EXERCISE OBJECTIVE: Reproduce the following records exactly from the line containing "How to Order (66, 980)" onward, ending with the last line and including it.

+++ INPUT DATA +++

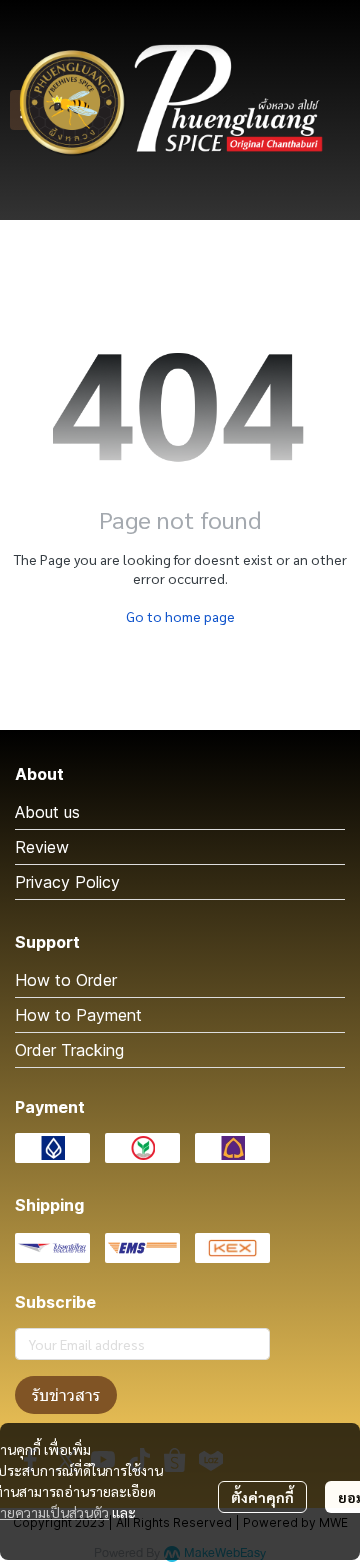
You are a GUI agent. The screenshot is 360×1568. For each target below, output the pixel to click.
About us (47, 812)
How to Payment (78, 1015)
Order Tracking (69, 1050)
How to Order (66, 980)
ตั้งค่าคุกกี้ (262, 1497)
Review (42, 847)
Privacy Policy (67, 882)
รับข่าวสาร (66, 1395)
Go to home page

+++

WRITTEN SOLUTION:
How to Order (66, 980)
ตั้งค่าคุกกี้ (262, 1497)
Review (42, 847)
Privacy Policy (67, 882)
รับข่าวสาร (66, 1395)
Go to home page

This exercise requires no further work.